Dante Hall to be inducted into Chiefs’ Ring of Honor on Sunday

Like the other 31 clubs in the National Football League, the Kansas City Chiefs have a rich history that began in 1960 during the franchise’s early days as the Dallas Texans. Several decades later, the Chiefs have a storied past filled with many big names that have passed through and left behind a piece that makes Chiefs’ lore what it is today.

Beginning in 1971, the Chiefs began celebrating the players who have become highlights and even legends while wearing the red and gold. This season, the Chiefs will officially induct former return specialist Dante Hall when the Chiefs take on the Chargers on Sunday. Hall’s induction will occur at halftime, and fans will witness his name unveiling next to several other Chiefs legends on the upper deck of Arrowhead Stadium.

Hall started as a promising running back prospect at Texas A&M, but injuries derailed his Senior season, and he fell to the fifth round of the 2000 NFL Draft, where Kansas City selected him at 153rd overall. He struggled to make an immediate impact as a rookie and failed to find the end zone in his first two seasons. The Chiefs were also a team in transition that moved on from head coach Gunther Cunningham and hired two-time Super Bowl champion Dick Vermeil to lead the ship for the 2001 campaign.

Vermeil sent Hall to NFL Europe for developmental purposes, where he joined the Scottish Claymores for the 2001 spring season. In the fall, Vermeil gave Hall another shot at making the roster as a returner on special teams. Hall made the team but finished the ’01 campaign with 43 kickoff returns for 969 yards and 32 punt returns for 235 yards.

In 2002, Vermeil devised a new way to utilize Hall’s skill set upon entering his second season as the Chiefs head coach. Kansas City finished the ’02 season with the NFL’s first-ranked offense, and Hall scored his first touchdown as a wide receiver, catching a 60-yard touchdown pass from Trent Green in a game against the New York Jets on October 6.

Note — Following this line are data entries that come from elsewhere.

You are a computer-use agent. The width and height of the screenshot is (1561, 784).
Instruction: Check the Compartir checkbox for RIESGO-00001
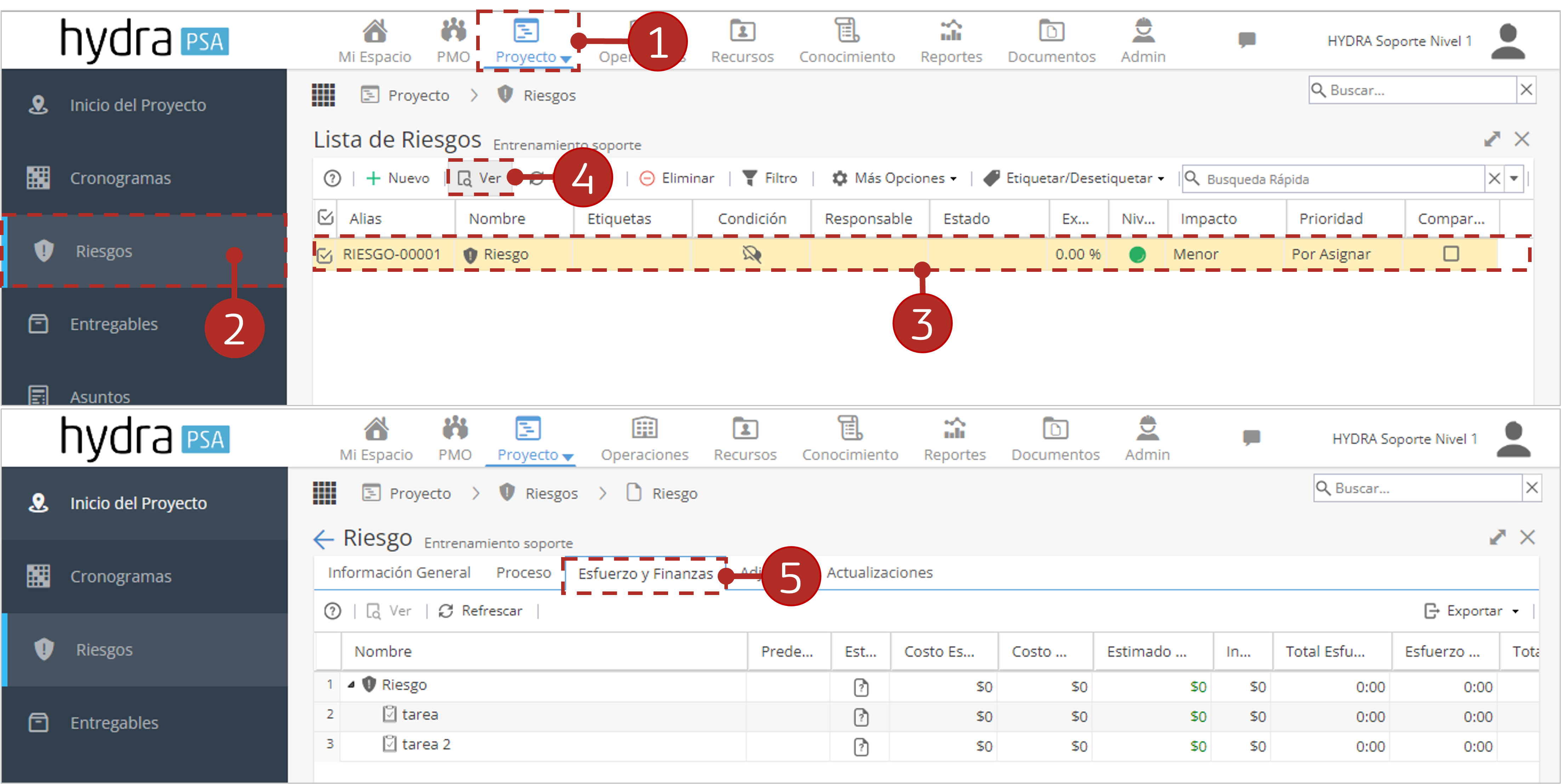coord(1451,254)
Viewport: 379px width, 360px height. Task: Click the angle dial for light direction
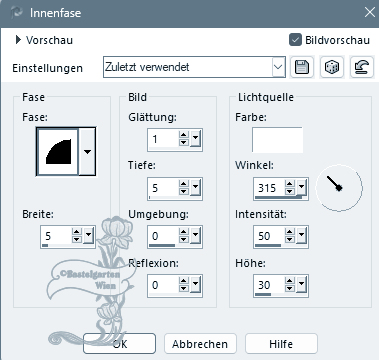tap(339, 187)
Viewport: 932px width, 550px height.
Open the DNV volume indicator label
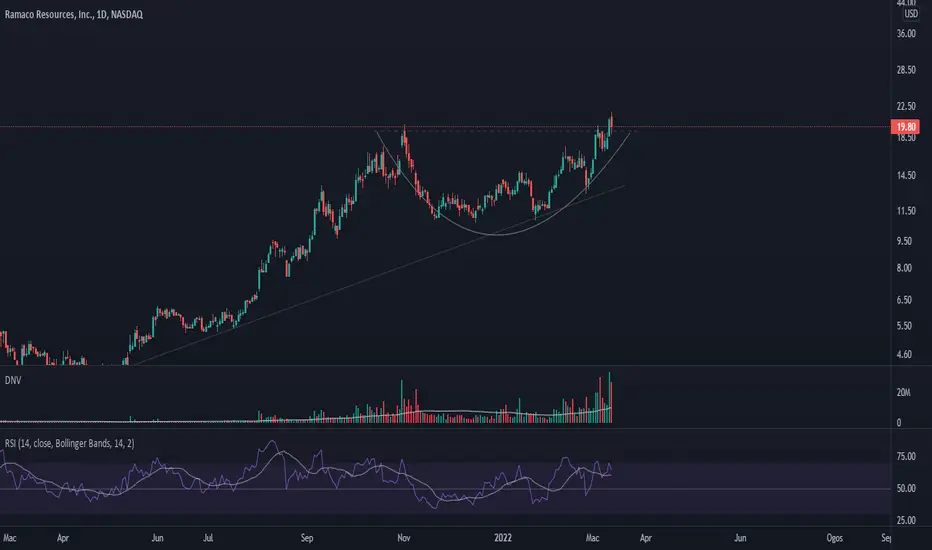tap(12, 380)
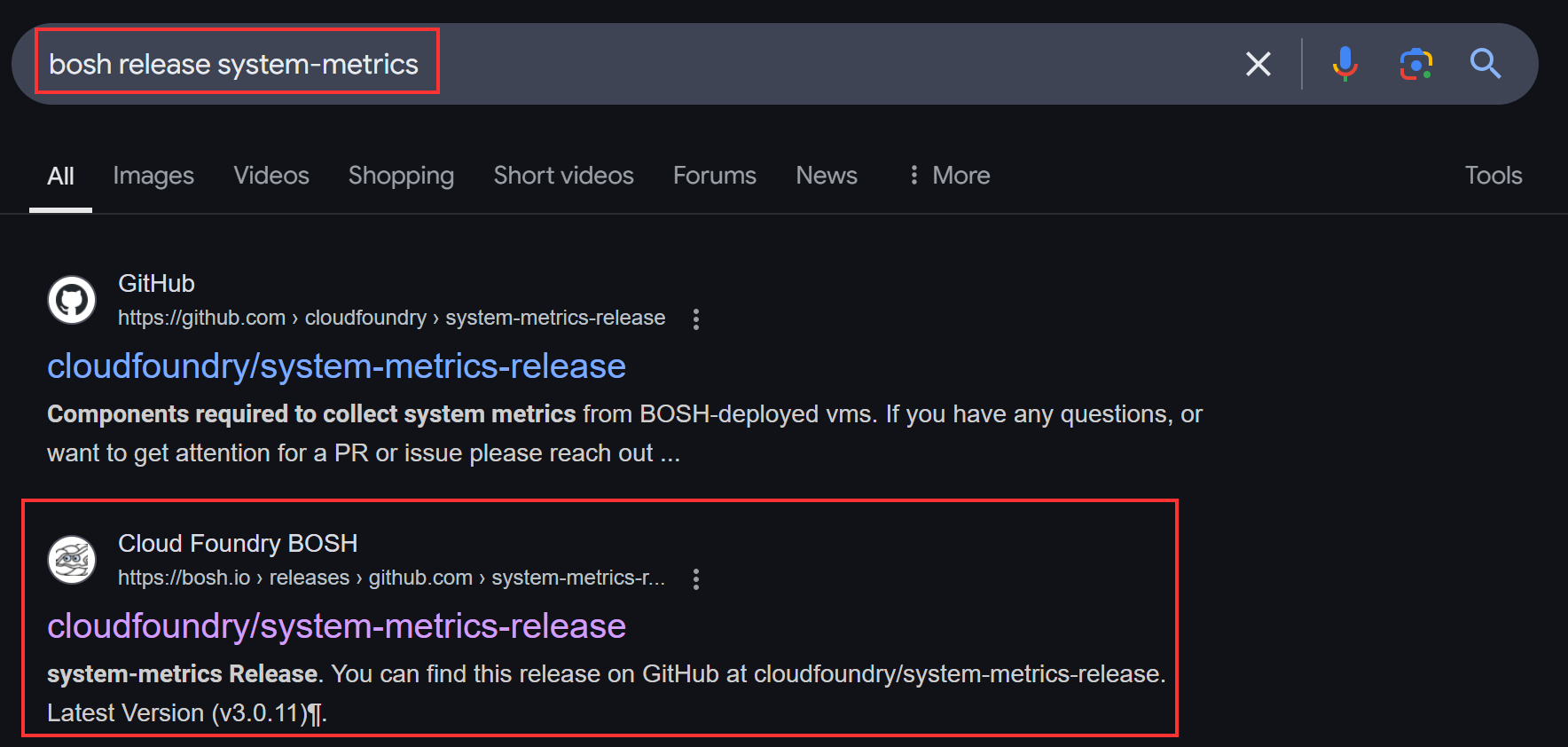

Although the Chiefs stumbled to a mediocre 8-8 record, Hall began a legendary 13-game stretch against the Arizona Cardinals in Week 13 of the ’02 season and flowed into the middle of the 2003 campaign. Hall recorded 2,039 all-purpose yards and ten touchdowns in under a season’s worth of games, numbers that another return man in NFL history has yet to replicate.

Unlike the straight-line speed of guys like Devin Hester or Tyreek Hill, Hall had his own running style in the return game and relied on a Barry Sanders-like juking technique that earned him the nickname “The Human Joystick.”

Against the Cardinals in 2002, Hall recorded a career-high 128 return yardage. The following week, he tallied two career-high return touchdowns against the St. Louis Rams. Hall hit another career milestone the next week with 143 receiving yards and two touchdowns.

In 2003, Kansas City steamrolled through the regular season to a 13-3 record with one of the greatest offenses the NFL’s ever seen. Hall continued his scoring streak through Week 8 against Denver and finished the season with a career-high 2,446 return yards and four touchdowns.

In the Divisional round of the AFC playoffs against Indianapolis, Hall’s Chiefs went blow-for-blow with Peyton Manning and Colt’s high-flying offense in a game later dubbed “The No-Punt Bowl” because every offensive possession resulted in a score because neither defense could get a stop.

Unfortunately, despite Hall’s continued success, Kansas City fell 38-31 to Indy and wouldn’t make the postseason again under Dick Vermeil’s leadership. In 2006, Kansas City stumbled into the postseason as a wildcard but fell once again to Peyton’s Colts.

From 2004-06, Hall tallied nine more touchdowns before getting traded to the St. Louis Rams in 2007, where he’d spend a two-year stint before retiring after the 2008 season.

Hall exited the league as one of the most exciting players in NFL history and was a triple threat as a returner, receiver, and rusher. He finished his career as a two-time Pro Bowler and earned All-Pro honors in 2003. Hall fielded 642 returns for 12,397 yards in nine seasons and scored 12 touchdowns. He caught 162 passes for 1,747 yards and nine scores as a receiver. On the ground, he rushed for 242 yards on 54 carries.